练习目标
把下面条目里从含有“Click the red segment of status summary bar”的那一行到条目末尾的各行（两头都算）放进一个 Markdown 表格，列名用“序号”和“内容”，空行不要。答案里不要放图片。

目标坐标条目
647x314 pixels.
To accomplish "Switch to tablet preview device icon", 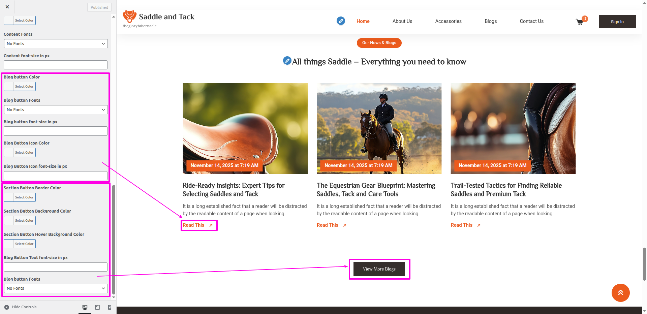I will tap(97, 307).
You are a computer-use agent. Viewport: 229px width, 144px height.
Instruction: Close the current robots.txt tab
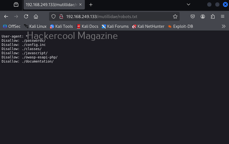(80, 5)
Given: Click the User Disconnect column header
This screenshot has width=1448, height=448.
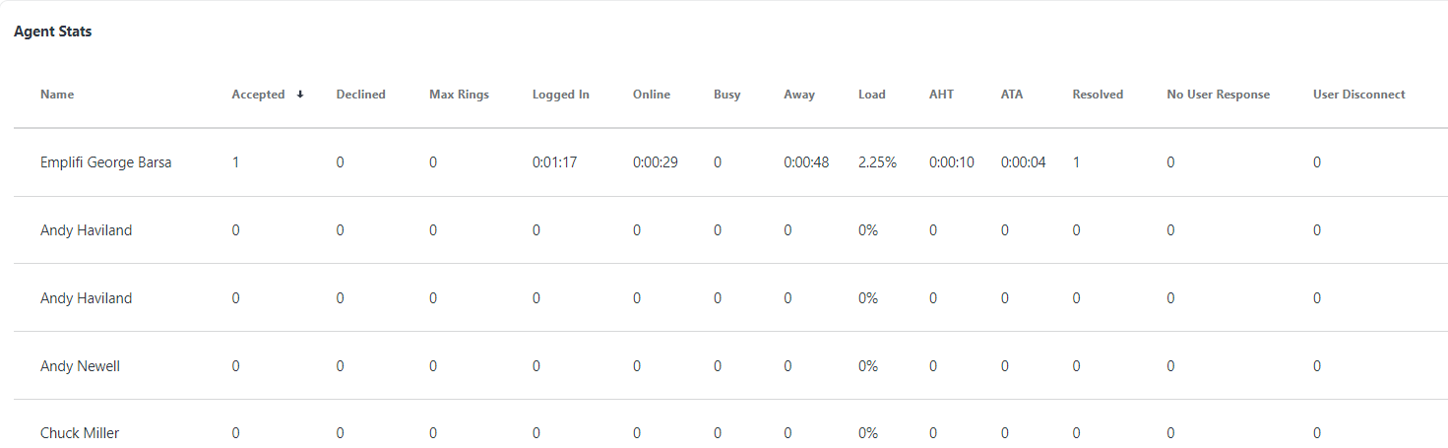Looking at the screenshot, I should [x=1358, y=95].
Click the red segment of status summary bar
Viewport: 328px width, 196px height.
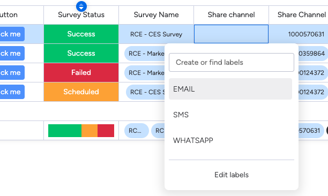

书面回答
| 序号 | 内容 |
|---|---|
| 1 | Click the red segment of status summary bar |
| 2 | Viewport: 328px width, 196px height. |